Verzögerung unangebracht

Baden-Württemberg: Neue Standortsuche für Endlager überflüssig

Das Land Baden-Württemberg hat die Bundesregierung aufgefordert, die Erkundung des Endlagerstandorts Gorleben unverzüglich wieder aufzunehmen. Alle bisherigen Erkenntnisse wiesen auf eine Eignung des Salzstocks hin.

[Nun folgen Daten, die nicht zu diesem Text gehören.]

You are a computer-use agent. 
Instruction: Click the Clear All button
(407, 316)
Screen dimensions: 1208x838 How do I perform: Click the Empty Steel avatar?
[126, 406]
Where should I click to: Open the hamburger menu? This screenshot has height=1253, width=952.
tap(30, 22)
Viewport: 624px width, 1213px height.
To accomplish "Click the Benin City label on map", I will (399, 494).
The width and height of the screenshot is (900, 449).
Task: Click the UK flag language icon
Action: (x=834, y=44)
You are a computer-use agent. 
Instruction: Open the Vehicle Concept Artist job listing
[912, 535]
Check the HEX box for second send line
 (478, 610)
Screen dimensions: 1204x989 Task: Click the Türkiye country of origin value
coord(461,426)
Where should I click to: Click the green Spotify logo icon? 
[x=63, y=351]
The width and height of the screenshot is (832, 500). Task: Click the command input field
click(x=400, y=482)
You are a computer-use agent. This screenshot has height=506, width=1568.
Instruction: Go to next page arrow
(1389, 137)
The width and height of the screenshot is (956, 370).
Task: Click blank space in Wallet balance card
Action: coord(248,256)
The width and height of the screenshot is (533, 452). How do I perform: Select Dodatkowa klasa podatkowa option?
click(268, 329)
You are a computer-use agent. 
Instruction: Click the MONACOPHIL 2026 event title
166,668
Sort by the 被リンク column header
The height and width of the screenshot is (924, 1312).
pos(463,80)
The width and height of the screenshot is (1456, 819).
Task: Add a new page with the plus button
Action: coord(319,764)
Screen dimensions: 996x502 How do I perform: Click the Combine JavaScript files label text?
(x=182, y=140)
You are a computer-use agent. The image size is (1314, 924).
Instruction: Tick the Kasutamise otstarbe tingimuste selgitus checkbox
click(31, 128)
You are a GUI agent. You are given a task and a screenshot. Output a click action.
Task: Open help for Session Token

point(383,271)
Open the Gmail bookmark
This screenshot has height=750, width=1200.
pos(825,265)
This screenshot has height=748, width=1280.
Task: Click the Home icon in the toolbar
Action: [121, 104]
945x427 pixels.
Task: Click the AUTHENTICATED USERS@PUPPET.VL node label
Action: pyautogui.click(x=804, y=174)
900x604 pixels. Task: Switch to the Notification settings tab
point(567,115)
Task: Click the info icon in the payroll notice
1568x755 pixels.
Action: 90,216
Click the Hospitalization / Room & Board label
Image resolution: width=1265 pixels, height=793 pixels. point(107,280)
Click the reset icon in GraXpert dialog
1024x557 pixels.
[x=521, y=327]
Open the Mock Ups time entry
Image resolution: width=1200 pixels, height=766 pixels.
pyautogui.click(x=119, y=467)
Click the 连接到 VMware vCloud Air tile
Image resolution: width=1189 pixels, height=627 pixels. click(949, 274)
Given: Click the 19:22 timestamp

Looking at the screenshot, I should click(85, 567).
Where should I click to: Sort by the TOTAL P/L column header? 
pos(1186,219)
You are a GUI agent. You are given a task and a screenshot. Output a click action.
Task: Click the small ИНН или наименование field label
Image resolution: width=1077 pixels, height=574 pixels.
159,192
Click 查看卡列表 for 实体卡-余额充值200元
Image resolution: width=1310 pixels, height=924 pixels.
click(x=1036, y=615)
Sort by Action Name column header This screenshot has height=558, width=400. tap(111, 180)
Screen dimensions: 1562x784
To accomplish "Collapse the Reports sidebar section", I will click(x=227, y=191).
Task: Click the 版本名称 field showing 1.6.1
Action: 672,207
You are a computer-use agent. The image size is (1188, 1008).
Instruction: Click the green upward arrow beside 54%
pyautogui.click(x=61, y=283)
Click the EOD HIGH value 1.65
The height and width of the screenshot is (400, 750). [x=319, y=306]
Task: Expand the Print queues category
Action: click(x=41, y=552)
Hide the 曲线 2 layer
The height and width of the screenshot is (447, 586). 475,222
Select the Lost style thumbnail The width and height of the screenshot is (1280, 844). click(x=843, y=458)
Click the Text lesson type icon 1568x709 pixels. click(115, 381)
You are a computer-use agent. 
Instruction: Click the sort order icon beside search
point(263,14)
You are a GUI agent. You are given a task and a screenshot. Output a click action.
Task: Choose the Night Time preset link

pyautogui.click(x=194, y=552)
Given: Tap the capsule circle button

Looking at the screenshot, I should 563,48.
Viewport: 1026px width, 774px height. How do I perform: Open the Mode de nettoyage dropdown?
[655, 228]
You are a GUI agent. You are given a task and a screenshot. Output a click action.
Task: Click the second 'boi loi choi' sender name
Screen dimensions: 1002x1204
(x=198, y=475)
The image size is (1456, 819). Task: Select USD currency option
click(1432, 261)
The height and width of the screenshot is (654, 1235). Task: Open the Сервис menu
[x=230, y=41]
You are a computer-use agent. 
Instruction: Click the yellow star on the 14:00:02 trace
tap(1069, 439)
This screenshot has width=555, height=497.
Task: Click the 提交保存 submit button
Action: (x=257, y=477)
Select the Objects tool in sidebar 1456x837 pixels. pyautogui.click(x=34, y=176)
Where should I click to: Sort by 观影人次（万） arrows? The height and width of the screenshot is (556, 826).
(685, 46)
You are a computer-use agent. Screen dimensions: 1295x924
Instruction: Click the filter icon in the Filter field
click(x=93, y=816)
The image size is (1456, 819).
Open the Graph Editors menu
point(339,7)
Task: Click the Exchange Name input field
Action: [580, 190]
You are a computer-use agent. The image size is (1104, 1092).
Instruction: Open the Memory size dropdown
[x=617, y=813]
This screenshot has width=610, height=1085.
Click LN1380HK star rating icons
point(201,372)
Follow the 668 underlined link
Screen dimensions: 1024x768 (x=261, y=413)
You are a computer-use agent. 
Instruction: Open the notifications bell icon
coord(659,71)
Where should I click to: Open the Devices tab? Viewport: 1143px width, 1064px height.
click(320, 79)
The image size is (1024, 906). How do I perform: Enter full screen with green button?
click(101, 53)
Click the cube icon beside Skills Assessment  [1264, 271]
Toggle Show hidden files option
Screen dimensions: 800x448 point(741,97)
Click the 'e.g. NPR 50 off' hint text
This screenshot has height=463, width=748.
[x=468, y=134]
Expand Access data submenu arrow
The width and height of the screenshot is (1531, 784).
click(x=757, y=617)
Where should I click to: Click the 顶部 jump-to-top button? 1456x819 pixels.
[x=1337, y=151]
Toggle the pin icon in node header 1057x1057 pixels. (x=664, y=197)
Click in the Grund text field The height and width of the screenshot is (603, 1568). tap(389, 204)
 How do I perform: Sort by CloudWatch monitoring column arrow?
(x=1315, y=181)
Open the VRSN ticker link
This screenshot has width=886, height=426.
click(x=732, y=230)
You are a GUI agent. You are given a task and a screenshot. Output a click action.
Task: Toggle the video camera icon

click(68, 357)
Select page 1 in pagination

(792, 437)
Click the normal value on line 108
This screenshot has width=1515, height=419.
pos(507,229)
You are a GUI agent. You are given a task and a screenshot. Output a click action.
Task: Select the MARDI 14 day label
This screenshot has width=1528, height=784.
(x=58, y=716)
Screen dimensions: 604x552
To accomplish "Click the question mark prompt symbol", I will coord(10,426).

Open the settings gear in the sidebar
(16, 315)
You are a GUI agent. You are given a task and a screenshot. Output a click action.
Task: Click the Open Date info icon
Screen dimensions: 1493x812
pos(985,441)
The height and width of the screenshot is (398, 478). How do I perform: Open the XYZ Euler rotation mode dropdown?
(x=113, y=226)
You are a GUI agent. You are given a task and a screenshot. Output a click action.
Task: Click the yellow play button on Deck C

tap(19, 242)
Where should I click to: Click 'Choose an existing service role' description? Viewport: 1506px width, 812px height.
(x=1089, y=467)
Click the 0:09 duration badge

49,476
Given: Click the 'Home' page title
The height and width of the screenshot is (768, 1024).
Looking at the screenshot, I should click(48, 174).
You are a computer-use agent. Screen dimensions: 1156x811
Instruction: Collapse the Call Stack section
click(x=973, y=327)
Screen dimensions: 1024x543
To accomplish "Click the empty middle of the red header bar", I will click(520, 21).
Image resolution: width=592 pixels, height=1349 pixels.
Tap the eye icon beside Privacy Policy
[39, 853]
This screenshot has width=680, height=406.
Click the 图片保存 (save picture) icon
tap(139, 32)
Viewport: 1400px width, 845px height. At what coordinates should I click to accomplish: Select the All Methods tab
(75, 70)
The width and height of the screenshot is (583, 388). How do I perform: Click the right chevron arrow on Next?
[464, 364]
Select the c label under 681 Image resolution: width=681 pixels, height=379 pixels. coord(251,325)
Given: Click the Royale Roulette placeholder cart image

Netzausbau Ökostrom© Gina Sanders / Fotolia.com

"Die Landesregierung hält die Absicht der Bundesregierung, in Deutschland eine neue Standortsuche für ein Endlager für radioaktive Abfälle zu beginnen, für überflüssig. Die bisherigen Erkenntnisse weisen auf die Eignung des Salzstocks Gorleben als Endlager für alle Arten radioaktiver Abfälle hin. Mit einem neuen Verfahren wird nur die geordnete Endlagerung weiter verzögert", erklärte gestern der baden-württembergische Umwelt- und Verkehrsminister Ulrich Müller.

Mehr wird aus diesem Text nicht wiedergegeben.